*** Records for this exercise

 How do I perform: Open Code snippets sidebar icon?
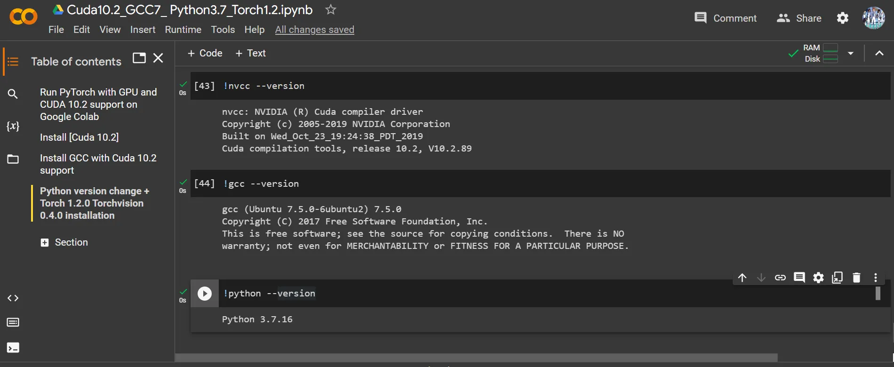[13, 298]
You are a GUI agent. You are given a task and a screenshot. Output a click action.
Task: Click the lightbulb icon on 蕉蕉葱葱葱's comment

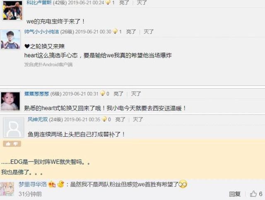click(102, 93)
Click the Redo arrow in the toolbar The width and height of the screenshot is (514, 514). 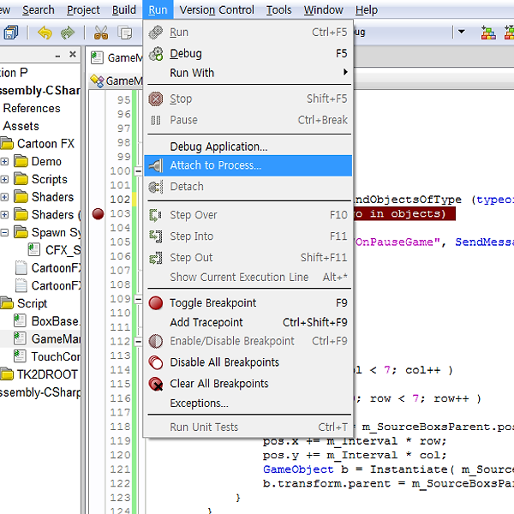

******

Please repeat the stretch of the entries above from the line containing "You are a GUI" through the last entry, word for word, and leave the pictures out of your answer.

You are a GUI agent. You are given a task and a screenshot. Output a click action.
Task: Click the lightbulb icon on 蕉蕉葱葱葱's comment

click(102, 93)
Click the Redo arrow in the toolbar The width and height of the screenshot is (514, 514). 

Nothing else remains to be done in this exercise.